TEXT SHOWN =>
BEGIN

The food may be relatively simple, but the restaurant building is spectacular, a magnificent mansion that has become a Parisian institution. Ricard, who says he spends most of his time travelling or out for business dinners, says he visits the Laurent “from time to time for special occasions”, but professes not to know how many Michelin stars it has (none is the answer).
Given his position as boss of the world’s second biggest drinks group, it is no surprise that he has a glass of red wine to accompany his meal, a drop of Touraine, although when we leave, it is not obvious that he drank very much or any at all.
The same cannot be said for me. This is my final big interview for The Times before I leave after 27 years, so to accompany my starter of poached langoustines with a light mayonnaise, I ordered a nicely chilled glass of Condrieu, which I polished off with my main course of veal sweetbreads with laurel leaf (the least successful of our dishes, I would say).
For Ricard, meals at home appear to be more about “convivialité” — a slogan of sorts for the company — than the food. That convivialité is mostly linked to aperitifs and it’s no surprise when he names Ricard pastis as his favourite tipple.
Does he cook? “It’s not my favourite hobby, but I do cook. I’m good at very simple dishes. When I do them, I like to do them well. I spent a couple of years in Italy a long time ago and learnt to cook good pasta, particularly the sauce.
“Having a meal with family and friends is something we do quite regularly, especially on Friday and Saturday evenings. Or even Sunday lunchtime. Those are important moments.”

END

Copy the interview passage above word for word, from start to finish.

RECORDED DATA =>
BEGIN

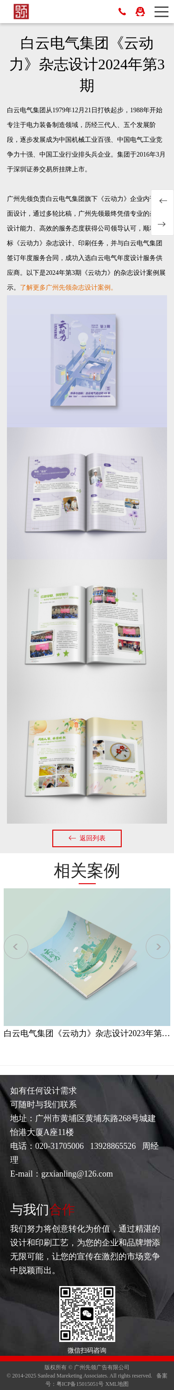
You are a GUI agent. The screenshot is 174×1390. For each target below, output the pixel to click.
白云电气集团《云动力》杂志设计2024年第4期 (162, 224)
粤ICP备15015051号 (80, 1384)
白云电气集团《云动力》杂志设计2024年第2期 (162, 200)
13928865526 (122, 11)
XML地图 (117, 1384)
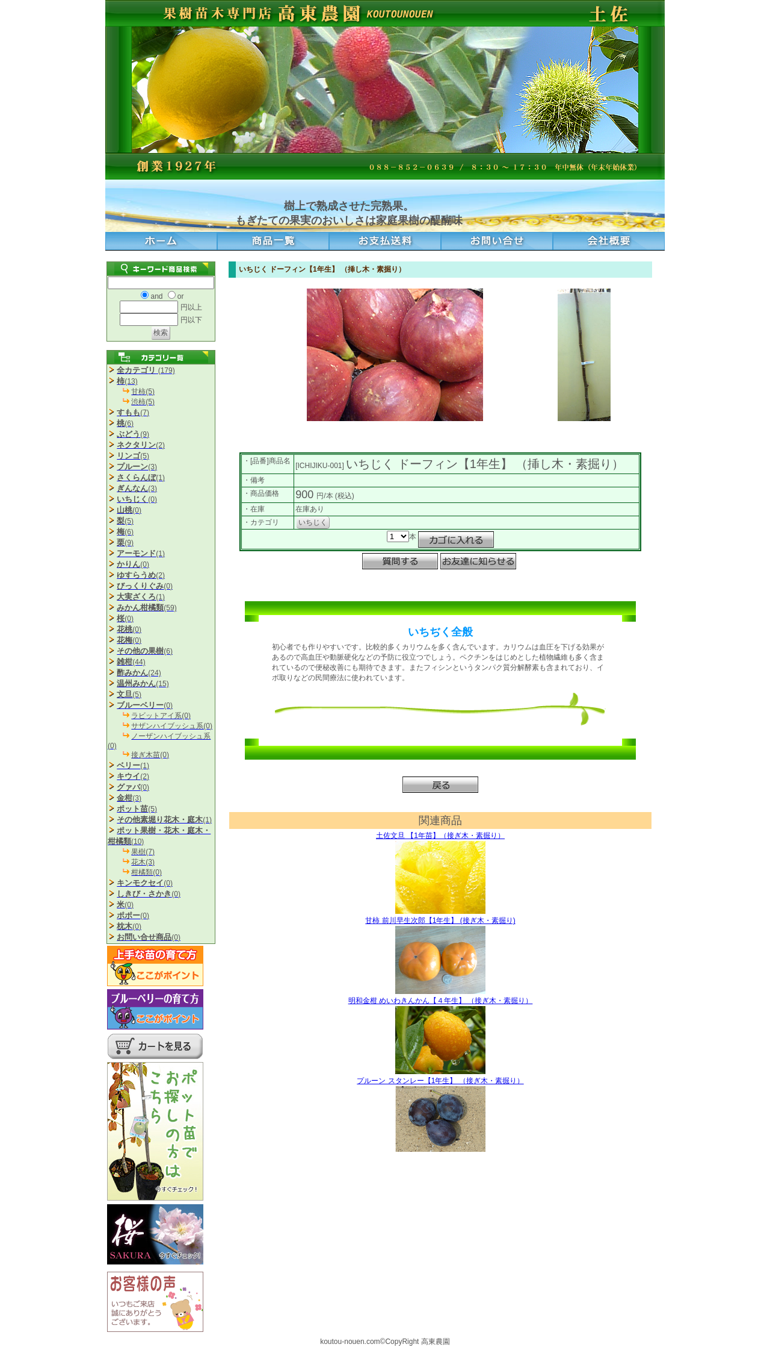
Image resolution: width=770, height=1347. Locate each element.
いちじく (312, 522)
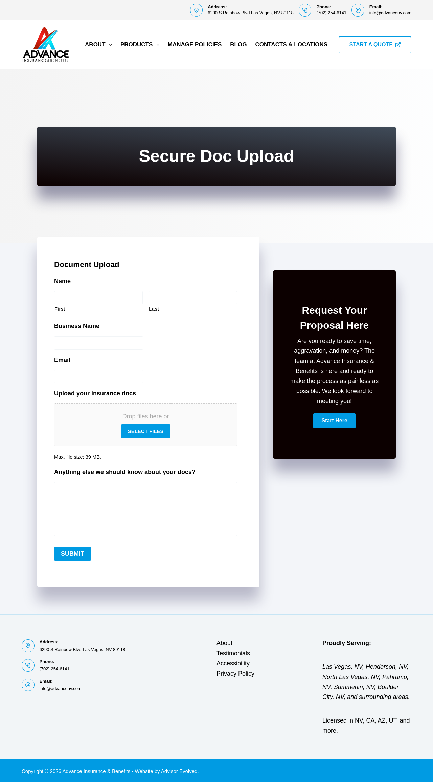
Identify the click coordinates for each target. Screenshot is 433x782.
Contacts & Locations (291, 44)
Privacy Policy (235, 672)
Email (62, 360)
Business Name (76, 326)
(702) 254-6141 (331, 12)
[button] (334, 420)
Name (62, 281)
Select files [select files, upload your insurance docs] (146, 431)
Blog (238, 44)
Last (154, 309)
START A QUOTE (375, 44)
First (59, 309)
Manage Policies (195, 44)
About (100, 45)
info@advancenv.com (390, 12)
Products (141, 45)
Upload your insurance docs (95, 393)
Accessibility (233, 662)
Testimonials (233, 652)
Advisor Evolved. (180, 770)
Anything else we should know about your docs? (125, 472)
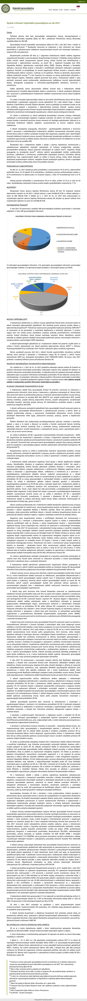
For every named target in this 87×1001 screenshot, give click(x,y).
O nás (61, 10)
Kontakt (73, 10)
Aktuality (55, 10)
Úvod (50, 10)
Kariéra (67, 10)
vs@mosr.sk (81, 1)
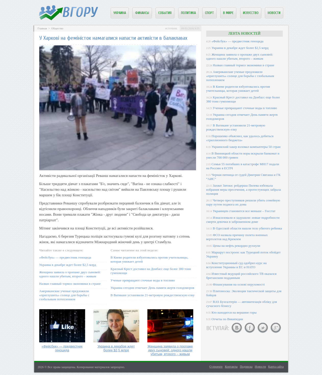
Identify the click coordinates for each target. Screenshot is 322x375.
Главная (42, 28)
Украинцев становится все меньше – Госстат (244, 211)
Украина (119, 13)
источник (171, 28)
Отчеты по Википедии (227, 319)
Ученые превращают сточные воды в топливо (143, 280)
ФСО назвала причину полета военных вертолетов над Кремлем (237, 237)
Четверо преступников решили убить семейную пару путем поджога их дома (243, 202)
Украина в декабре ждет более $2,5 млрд (67, 265)
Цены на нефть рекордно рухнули (236, 246)
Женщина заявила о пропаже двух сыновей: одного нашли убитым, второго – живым (70, 274)
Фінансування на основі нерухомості (239, 284)
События (165, 13)
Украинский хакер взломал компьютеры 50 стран (246, 147)
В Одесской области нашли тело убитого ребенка (247, 228)
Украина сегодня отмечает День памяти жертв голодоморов (152, 288)
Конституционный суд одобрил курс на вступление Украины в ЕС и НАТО (236, 265)
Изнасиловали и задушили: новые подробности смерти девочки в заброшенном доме (243, 220)
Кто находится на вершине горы (234, 312)
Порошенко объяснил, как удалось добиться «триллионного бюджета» (240, 138)
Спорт (209, 13)
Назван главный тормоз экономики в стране (70, 284)
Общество (57, 28)
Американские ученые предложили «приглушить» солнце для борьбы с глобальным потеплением (64, 295)
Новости (274, 13)
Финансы (142, 13)
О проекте (216, 366)
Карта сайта (276, 366)
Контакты (231, 366)
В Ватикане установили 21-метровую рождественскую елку (153, 295)
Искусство (251, 13)
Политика (188, 13)
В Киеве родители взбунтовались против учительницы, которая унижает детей (238, 89)
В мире (228, 13)
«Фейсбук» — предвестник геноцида (65, 257)
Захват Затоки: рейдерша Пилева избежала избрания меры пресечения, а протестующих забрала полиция (243, 190)
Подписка (246, 366)
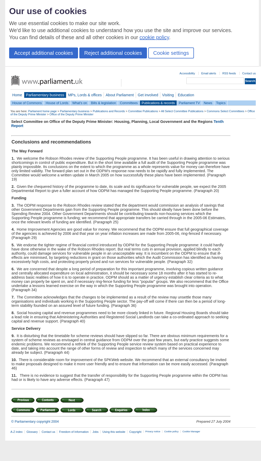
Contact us (249, 73)
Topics (221, 103)
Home (17, 95)
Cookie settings (171, 53)
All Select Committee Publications (182, 111)
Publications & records (158, 103)
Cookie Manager (191, 431)
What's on (79, 103)
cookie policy (154, 37)
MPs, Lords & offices (85, 95)
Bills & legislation (103, 103)
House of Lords (57, 103)
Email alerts (208, 73)
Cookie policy (171, 431)
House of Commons (27, 103)
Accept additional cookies (43, 53)
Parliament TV (189, 103)
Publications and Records (109, 111)
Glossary (32, 431)
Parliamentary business (45, 95)
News (208, 103)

END

SOLUTION FOR THIS EXERCISE =>
The food may be relatively simple, but the restaurant building is spectacular, a magnificent mansion that has become a Parisian institution. Ricard, who says he spends most of his time travelling or out for business dinners, says he visits the Laurent “from time to time for special occasions”, but professes not to know how many Michelin stars it has (none is the answer).
Given his position as boss of the world’s second biggest drinks group, it is no surprise that he has a glass of red wine to accompany his meal, a drop of Touraine, although when we leave, it is not obvious that he drank very much or any at all.
The same cannot be said for me. This is my final big interview for The Times before I leave after 27 years, so to accompany my starter of poached langoustines with a light mayonnaise, I ordered a nicely chilled glass of Condrieu, which I polished off with my main course of veal sweetbreads with laurel leaf (the least successful of our dishes, I would say).
For Ricard, meals at home appear to be more about “convivialité” — a slogan of sorts for the company — than the food. That convivialité is mostly linked to aperitifs and it’s no surprise when he names Ricard pastis as his favourite tipple.
Does he cook? “It’s not my favourite hobby, but I do cook. I’m good at very simple dishes. When I do them, I like to do them well. I spent a couple of years in Italy a long time ago and learnt to cook good pasta, particularly the sauce.
“Having a meal with family and friends is something we do quite regularly, especially on Friday and Saturday evenings. Or even Sunday lunchtime. Those are important moments.”